Forget 'Keep Your Plan' And The Website, #Obamacare Taxes Are Worse http://t.co/eiXSfTMsPG via @forbes
— U.S. Citizen Abroad (@USCitizenAbroad) January 7, 2014
Forget for a moment that the Affordable Heath Act resulted in the confiscation of the health plans of some individuals. That is only of the lies of Obamacare.
You will recall that the Supreme Court of the United States upheld the constitutionality of Obamacare on the basis that it was a tax! In fact Obamacare contains hidden taxes (penalties for failure to comply) and many visible taxes.
Robert Wood describes what a massive tax The Affordable Health Act AKA Obamacare really is:
As with many tax laws–and on many fundamental levels, the Affordable Care Act is a tax law–determining exactly where the tax burden falls isn’t always clear. One of the new taxes funds the Patient-Centered Outcomes Research Institute (PCORI). (I wish this institute included “affordable” for it makes a better acronym.) This 2% levy on health plans is expected to collect a cool $8 billion this year alone.
By 2018, annual receipts from the little 2% climb to $14.3 billion. Over a decade, it reaps over $100 billion. Here comes the zinger. Self-insured employers (public companies and 4 of every 5 employers with over 500 employees) don’t have to pay it, according to IRS rules. Oh, but the health plans pay it, right?
That is the Obama administration’s official position. In fact, though, as is plainly no surprise, the insurers pass it along to those who pay the premiums. And that means small employers and people who buy their own insurance have to pay. This is one of the worst features of the new law.
The little guy–small business and the self-employed–have to pay. Kaiser Health News said the new taxes end up on customer bills. One customer’s bill went up by $23.14 a month, or $277.68 annually, for the tax. It meant the person’s monthly premium rose from $322.26 to $345.40.
It continues to be unclear how Obamacare will affect Americans abroad.
This article and the comments are well worth a read.
Note that Question 12 of the Obamacare FAQs has been updated to include bona fide foreign residents as being exempted from Obamacare penalties. The FAQ previously only focused on physical presence and many US persons abroad feared it limited the time they could visit the US. We discussed this above. Do you wonder if people in the IRS read Brock posts?
http://www.irs.gov/uac/Questions-and-Answers-on-the-Individual-Shared-Responsibility-Provision
Good catch, Not That Lisa! To your question, they would be foolish not to be reading here.
Good news, Not that Lisa! (lord knows we can use some). ACA (American Citizens Abroad) may have also played a hand in this ACA (Affordable Care Act) exemption.
I would bet they mentioned it to interested parties. I raised the issue with them. ACA just informed me that they are writing a letter on Obamacare and planned to put this issue in it, but saw that it had recently been addressed.

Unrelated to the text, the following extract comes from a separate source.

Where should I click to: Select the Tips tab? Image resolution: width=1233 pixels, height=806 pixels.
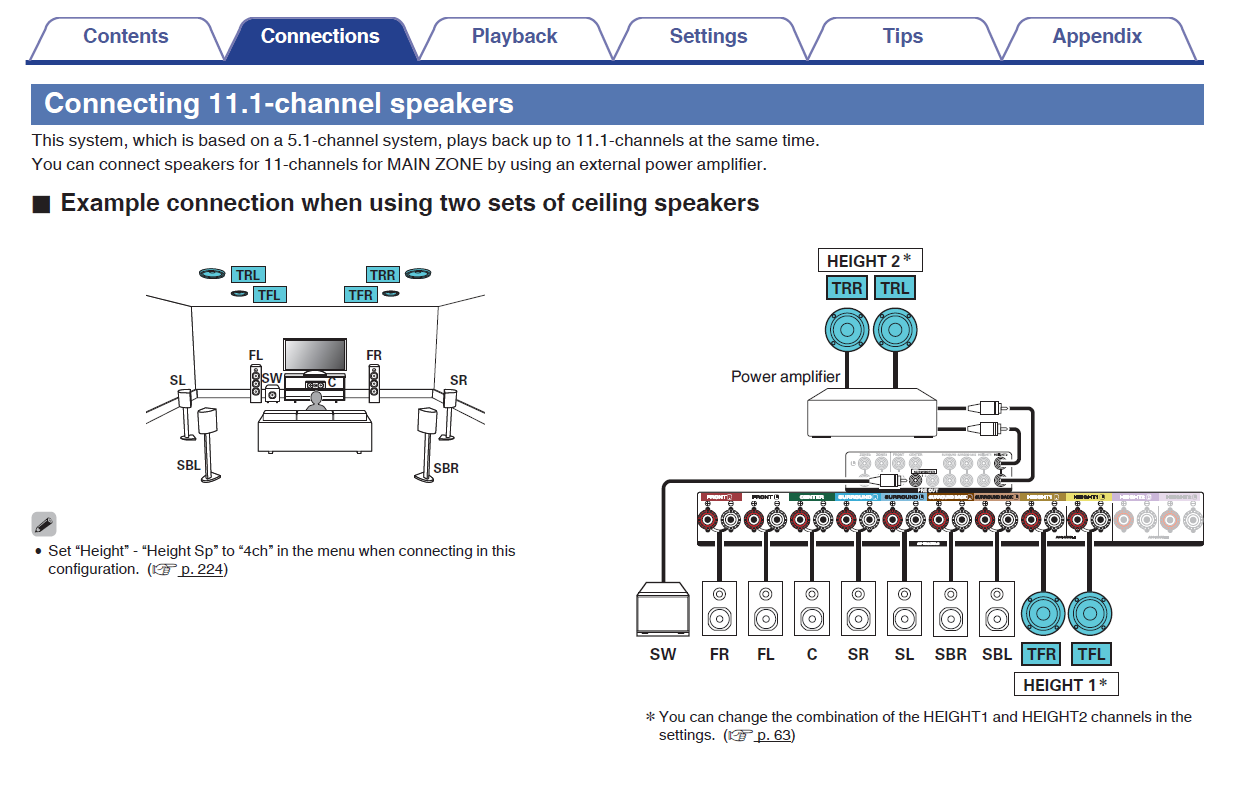pyautogui.click(x=902, y=37)
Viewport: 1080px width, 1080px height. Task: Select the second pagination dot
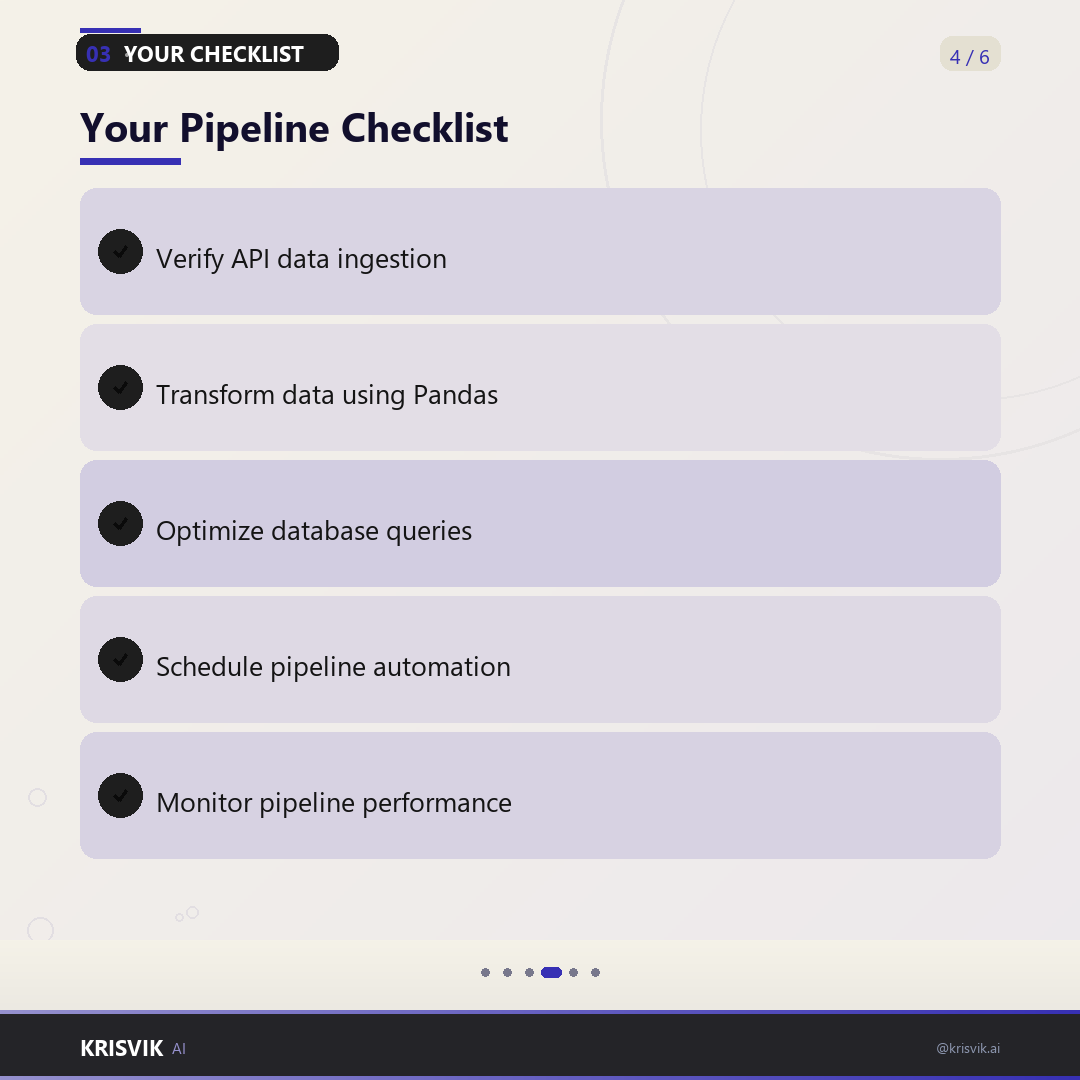click(508, 973)
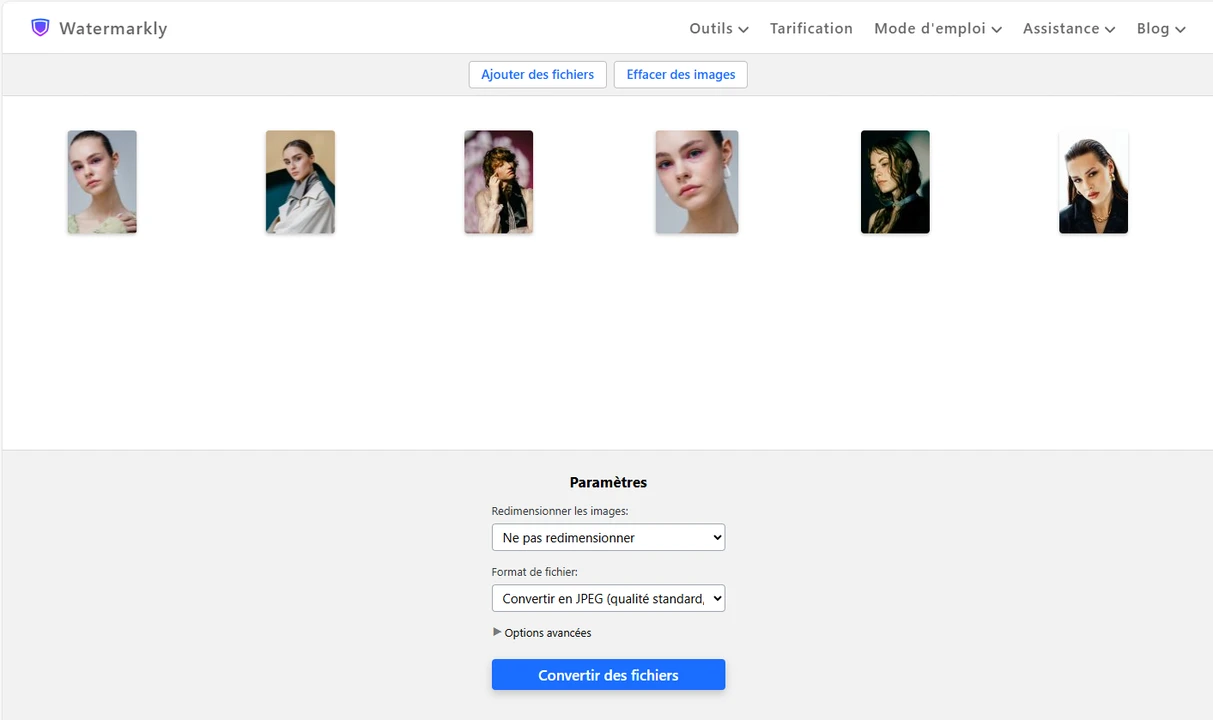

I hope ACA can get some movement on the NIIT tax? That technicality in the code ensures double taxation in many instances. An illustrative example is that the capital gains tax in Sweden Is 30%. If a US Person in Sweden sells their home and pays 30% tax, they will generate foreign tax credits. However a technicality in the code does not allow a foreign tax credit to be applied to the NIIT. This means that even though the foreign tax credits exist, this US person will be paying a total of 33.8% in tax. It’s just another case of double taxation that homelanders who do not live it have a hard time understanding.
@NotthatLisa…
Did you see this on NIIT by Virginia?
http://bit.ly/1dpDjIH
I don’t know if they could have designed anything more complicated. I am always amazed how they turn these things into pretzels with endless twists and loops.
and finally…
So wit and tears on ObamaCare…
http://bit.ly/1fKQvdW
I especially liked this comment…
trahison des clercs means “a compromise of intellectual integrity by members of an intelligentsia.”
Which is a pretty good description of leftists who are twisting themselves into pretzels trying to rationalize that joblessness and government dependency are good things.